--- Material for the task ---

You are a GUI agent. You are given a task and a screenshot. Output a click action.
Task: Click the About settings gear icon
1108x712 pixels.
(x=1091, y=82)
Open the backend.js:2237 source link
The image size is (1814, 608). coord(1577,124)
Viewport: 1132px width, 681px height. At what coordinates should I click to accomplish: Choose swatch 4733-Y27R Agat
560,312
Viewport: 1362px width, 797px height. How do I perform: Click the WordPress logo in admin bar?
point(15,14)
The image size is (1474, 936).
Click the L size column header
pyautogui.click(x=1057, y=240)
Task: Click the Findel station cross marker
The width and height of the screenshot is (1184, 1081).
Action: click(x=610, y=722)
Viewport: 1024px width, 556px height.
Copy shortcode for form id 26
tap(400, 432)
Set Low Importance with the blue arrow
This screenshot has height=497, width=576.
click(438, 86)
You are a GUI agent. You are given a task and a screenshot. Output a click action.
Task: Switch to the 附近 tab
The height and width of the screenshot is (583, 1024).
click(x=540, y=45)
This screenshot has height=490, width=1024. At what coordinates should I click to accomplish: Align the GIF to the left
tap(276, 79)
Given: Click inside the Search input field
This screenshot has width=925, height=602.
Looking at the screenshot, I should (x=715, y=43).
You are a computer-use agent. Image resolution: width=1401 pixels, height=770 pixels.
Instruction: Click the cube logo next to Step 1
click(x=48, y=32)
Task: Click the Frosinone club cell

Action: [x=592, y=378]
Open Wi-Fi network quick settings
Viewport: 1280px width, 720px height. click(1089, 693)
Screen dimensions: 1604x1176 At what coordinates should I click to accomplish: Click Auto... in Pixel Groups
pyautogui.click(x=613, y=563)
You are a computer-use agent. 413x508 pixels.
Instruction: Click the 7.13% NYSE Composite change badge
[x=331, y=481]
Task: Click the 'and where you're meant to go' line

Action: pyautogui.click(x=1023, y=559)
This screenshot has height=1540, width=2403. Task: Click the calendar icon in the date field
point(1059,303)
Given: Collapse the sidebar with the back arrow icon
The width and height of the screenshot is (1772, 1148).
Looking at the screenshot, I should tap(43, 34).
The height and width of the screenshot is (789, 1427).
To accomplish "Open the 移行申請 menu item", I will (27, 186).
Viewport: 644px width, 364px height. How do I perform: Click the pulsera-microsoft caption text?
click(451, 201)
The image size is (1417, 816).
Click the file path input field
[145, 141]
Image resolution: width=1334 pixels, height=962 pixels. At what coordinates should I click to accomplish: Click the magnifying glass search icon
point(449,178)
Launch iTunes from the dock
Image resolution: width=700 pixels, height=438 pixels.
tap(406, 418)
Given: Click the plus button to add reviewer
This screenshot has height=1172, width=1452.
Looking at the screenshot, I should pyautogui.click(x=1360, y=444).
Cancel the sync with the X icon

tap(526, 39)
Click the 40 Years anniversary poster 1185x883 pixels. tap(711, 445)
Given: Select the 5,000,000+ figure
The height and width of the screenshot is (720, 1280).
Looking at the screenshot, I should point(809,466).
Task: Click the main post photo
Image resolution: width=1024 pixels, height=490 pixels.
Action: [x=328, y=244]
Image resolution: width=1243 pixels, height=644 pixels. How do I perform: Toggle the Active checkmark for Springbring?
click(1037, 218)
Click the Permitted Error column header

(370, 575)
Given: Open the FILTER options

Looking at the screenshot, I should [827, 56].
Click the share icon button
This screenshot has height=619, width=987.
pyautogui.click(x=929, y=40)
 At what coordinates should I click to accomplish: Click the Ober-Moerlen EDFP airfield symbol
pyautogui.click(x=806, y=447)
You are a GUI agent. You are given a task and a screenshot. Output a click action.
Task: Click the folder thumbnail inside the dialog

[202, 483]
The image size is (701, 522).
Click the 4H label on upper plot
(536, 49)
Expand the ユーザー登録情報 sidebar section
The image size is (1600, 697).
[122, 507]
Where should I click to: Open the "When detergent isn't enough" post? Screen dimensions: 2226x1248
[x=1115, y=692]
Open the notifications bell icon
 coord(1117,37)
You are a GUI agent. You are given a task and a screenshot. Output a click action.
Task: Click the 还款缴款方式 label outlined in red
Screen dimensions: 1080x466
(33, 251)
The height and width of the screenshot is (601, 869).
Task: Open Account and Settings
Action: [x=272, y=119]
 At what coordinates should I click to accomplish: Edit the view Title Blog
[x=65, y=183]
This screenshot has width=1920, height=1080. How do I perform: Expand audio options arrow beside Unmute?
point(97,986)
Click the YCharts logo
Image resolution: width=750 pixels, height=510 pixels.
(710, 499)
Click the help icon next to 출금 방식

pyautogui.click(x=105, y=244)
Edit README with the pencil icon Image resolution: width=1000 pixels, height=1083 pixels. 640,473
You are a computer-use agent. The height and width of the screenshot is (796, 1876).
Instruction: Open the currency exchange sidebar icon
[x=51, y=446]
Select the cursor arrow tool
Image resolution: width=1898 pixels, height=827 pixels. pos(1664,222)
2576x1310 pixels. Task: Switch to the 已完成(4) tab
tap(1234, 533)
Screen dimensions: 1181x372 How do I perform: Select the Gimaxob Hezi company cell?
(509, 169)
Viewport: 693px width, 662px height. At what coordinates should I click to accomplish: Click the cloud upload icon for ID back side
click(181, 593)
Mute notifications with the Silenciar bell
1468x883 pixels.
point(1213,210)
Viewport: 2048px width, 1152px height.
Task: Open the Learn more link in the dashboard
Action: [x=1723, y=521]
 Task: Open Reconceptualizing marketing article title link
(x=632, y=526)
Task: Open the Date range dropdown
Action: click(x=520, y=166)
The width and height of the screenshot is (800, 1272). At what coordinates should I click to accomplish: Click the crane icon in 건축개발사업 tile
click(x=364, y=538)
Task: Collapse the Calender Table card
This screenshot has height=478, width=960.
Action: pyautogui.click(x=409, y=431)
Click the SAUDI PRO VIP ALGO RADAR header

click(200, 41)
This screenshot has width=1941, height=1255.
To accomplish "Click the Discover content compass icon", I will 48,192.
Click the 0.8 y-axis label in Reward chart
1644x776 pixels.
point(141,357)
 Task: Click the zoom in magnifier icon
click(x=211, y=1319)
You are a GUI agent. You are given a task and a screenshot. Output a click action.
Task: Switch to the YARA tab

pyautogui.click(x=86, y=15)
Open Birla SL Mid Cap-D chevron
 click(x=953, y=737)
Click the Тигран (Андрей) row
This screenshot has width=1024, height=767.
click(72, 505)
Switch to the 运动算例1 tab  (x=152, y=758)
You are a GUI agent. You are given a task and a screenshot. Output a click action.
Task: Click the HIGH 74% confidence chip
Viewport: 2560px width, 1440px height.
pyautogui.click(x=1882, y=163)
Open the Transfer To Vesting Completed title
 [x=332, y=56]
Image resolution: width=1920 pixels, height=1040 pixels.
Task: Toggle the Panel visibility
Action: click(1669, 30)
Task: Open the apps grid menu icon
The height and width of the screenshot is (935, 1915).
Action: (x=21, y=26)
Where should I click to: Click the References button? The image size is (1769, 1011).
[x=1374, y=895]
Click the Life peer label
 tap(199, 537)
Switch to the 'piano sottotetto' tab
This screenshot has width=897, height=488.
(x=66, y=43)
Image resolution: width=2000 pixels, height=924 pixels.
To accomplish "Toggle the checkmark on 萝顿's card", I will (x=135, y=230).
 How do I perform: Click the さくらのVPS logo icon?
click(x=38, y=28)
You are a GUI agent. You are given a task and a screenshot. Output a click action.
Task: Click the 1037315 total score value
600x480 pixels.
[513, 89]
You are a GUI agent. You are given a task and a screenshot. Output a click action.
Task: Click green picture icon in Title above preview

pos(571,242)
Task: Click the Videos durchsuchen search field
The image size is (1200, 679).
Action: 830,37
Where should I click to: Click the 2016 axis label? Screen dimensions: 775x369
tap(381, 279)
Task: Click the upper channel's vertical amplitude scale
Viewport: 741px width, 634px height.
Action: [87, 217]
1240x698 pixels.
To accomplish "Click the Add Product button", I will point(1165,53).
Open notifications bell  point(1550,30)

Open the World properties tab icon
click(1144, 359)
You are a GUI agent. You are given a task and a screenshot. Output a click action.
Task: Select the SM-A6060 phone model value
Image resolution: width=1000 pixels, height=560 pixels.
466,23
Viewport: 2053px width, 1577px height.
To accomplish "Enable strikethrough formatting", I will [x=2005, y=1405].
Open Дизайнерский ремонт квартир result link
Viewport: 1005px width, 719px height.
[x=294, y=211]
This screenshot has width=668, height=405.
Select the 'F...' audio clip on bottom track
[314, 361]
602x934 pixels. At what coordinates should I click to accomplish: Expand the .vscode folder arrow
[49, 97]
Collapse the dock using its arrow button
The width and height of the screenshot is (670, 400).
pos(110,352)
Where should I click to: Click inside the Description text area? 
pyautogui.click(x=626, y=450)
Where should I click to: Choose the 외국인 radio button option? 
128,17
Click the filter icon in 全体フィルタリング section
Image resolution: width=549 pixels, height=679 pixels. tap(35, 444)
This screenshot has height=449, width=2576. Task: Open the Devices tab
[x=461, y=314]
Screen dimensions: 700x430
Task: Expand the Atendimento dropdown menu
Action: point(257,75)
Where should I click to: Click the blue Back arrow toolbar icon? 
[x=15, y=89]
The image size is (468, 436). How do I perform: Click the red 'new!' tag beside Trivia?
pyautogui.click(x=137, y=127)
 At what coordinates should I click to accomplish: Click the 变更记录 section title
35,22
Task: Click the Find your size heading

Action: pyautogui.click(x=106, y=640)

---

*Task brief*
Give the lines of the data between the line holding "Open Birla SL Mid Cap-D chevron" and the line holding "Switch to the 运动算例1", inclusive, as a JSON list of strings with one string per line and blank lines omitted.

*The result*
[
  "Open Birla SL Mid Cap-D chevron",
  " click(x=953, y=737)",
  "Click the Тигран (Андрей) row",
  "This screenshot has width=1024, height=767.",
  "click(72, 505)",
  "Switch to the 运动算例1 tab  (x=152, y=758)"
]